The initial reporting about the Chinese police confiscating 194,775 BTC, which is around 1% of BTC’s circulating supply, led to uncertainty in the market.
But, now that more details have emerged and the seizure would not likely place heightened selling pressure on BTC, it is less relevant.
The U.S. Treasury’s Potential Regulation of Non-Custodial Wallets Remains a Concern.
In the medium term, the U.S. Treasury reportedly planning regulation on self-hosted crypto wallets still remains a concern. Coinbase CEO Brian Armstrong wrote on November 26:
“Last week we heard rumors that the U.S. Treasury and Secretary Mnuchin were planning to rush out some new regulation regarding self-hosted crypto wallets before the end of his term. I'm concerned that this would have unintended side effects, and wanted to share those concerns.”

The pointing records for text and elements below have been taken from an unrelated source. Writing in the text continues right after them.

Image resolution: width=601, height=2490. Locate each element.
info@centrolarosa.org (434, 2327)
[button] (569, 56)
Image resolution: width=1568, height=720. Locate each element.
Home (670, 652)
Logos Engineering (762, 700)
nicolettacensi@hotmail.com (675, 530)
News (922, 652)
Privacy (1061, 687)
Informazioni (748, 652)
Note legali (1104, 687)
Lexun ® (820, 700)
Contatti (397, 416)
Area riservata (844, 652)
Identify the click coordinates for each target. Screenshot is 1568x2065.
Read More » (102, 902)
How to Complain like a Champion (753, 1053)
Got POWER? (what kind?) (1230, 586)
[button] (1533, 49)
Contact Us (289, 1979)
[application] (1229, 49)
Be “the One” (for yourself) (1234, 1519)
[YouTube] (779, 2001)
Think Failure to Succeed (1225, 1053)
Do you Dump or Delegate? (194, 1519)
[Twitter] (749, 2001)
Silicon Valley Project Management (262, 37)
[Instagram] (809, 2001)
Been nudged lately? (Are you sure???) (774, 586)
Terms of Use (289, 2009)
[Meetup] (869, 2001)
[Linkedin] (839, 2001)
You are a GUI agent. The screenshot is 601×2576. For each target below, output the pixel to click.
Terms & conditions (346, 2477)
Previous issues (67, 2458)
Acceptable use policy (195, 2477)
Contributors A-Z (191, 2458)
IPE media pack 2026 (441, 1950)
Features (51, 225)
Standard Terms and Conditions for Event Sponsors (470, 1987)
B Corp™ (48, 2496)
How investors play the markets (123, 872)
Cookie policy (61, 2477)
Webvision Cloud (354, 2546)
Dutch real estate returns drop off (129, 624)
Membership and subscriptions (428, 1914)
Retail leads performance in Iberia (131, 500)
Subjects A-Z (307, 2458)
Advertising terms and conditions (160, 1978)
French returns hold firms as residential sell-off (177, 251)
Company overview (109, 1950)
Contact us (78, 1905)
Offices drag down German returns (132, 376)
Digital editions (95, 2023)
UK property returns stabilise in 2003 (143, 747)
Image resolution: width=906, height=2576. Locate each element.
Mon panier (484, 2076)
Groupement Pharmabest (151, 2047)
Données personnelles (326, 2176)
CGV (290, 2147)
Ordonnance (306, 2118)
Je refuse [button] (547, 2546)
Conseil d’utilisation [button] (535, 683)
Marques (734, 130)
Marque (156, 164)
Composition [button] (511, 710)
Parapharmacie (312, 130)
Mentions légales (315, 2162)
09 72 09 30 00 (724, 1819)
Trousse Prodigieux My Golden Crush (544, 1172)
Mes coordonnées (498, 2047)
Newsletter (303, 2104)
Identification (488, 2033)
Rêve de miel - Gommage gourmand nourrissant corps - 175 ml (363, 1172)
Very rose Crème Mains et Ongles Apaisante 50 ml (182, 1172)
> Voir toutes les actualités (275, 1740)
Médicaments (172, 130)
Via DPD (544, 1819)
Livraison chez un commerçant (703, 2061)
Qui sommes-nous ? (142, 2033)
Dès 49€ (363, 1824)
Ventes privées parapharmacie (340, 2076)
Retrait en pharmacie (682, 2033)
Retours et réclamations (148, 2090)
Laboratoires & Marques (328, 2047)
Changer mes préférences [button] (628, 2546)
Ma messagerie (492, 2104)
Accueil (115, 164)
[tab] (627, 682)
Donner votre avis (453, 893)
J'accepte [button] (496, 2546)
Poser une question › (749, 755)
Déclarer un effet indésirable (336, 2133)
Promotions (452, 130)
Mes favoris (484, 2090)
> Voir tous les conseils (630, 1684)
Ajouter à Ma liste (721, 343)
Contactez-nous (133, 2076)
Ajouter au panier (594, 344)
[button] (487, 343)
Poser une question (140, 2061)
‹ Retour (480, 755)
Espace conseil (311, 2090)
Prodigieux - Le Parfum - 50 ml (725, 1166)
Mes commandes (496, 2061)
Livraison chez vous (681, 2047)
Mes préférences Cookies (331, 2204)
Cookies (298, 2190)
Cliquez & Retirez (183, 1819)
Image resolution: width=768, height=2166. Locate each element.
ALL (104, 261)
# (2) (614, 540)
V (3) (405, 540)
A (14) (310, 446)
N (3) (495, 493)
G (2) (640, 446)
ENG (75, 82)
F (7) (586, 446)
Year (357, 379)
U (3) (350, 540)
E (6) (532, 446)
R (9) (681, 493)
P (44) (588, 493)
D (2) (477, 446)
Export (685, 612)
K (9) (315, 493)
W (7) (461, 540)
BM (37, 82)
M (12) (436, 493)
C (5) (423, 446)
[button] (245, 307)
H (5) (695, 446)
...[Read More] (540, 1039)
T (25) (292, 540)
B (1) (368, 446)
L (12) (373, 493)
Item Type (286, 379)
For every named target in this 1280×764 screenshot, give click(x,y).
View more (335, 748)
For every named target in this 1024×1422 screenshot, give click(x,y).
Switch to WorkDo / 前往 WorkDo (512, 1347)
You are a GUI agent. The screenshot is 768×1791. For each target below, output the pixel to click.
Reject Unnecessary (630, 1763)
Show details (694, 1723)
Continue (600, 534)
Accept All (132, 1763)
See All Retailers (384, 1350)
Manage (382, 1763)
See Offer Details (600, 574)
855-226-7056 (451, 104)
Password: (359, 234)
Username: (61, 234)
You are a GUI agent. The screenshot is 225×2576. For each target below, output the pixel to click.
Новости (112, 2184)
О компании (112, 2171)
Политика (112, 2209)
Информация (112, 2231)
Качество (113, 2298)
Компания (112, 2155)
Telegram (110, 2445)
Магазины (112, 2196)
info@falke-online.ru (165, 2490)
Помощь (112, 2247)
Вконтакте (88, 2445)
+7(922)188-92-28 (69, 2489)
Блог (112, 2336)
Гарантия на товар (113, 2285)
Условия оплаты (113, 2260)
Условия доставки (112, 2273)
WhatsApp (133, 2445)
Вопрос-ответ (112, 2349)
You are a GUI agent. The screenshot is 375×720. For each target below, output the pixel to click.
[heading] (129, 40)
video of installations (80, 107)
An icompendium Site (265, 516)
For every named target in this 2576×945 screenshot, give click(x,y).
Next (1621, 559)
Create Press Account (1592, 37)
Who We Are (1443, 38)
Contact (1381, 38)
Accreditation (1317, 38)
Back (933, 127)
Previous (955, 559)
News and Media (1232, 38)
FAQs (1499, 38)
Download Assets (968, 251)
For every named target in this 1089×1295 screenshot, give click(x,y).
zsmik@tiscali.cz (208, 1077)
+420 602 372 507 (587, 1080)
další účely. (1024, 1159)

If the regulation gets into practice, Armstrong noted that it might require exchanges to verify the identity of self-hosted wallets linking to exchanges. For instance, if a self-hosted wallet was to send funds to an exchange, the exchange would have to record the identity of the owner of the wallet.
This would cause many problems because it is difficult to record the identities of non-custodial wallets. Armstrong pinpointed that users would simply not want to provide more information for privacy reasons.
“Finally, many recipients (in the U.S. or abroad) who value their financial privacy, may simply not want to upload more identifying documents to various companies, which could be hacked or stolen.”
Due to the many issues that would arise with such a complex piece of legislation, industry executives remain skeptical that this would get approved.